Top Shake Shack executives expressed confidence that the fast-casual restaurant chain is poised for a comeback in the coming weeks despite strict guidelines for indoor dining in New York and other key locales during the coronavirus pandemic.
Several of Shake Shack’s top-earning stores are located in Manhattan, where restaurants will soon be permitted to reopen at 25 percent capacity after a months-long shutdown. New York Gov. Andrew Cuomo enacted a host of guidelines that restaurants must follow when indoor dining resumes on Sept. 30, including temperature checks for all customers and enhanced air filtration systems.

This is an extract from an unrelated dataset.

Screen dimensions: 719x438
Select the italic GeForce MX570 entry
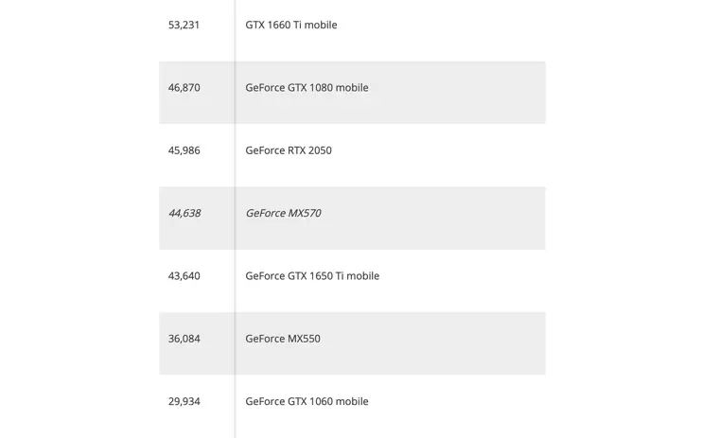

The safety requirements add another layer of challenges for Shake Shack and other restaurants that were forced to revamp their operations to allow for social distancing. Speaking at Goldman Sachs’ virtual Global Retailing Conference last week, Shake Shack CEO Randy Garutti acknowledged “details are limited” on how indoor dining will look in New York City in its early stages.
“I think the challenging pieces of it will be, we have to now take temperatures at the front door and we also have to get all your contact information for contact tracing,” Garutti said. “Now, that kind of makes sense if you are Gramercy Tavern and you take a reservation. That makes less sense when you are a fast-casual restaurant like ours who will have hundreds of people a day coming through.”
Like many restaurant chains, Shake Shack has struggled to generate revenue during the coronavirus pandemic. The company’s same-store sales plunged 49% in the second quarter. Overall revenue plunged nearly 40% to $91.8 million.
The reopening of the chain’s New York-based locations for indoor dining, even on a limited basis, should help to stem its losses. Shake Shack’s company-owned restaurants in New York City accounted for 20 to 25 percent of its overall revenue before the pandemic, according to a recent analysis by Truist Securities.
Shake Shack shares are up more than 5 percent since New York officials announced indoor dining could return.
“We’ll get it worked out and we’ll get those dining rooms reopened,” Garutti said. “I’m hopeful that will just be another sign of New York getting back on its feet."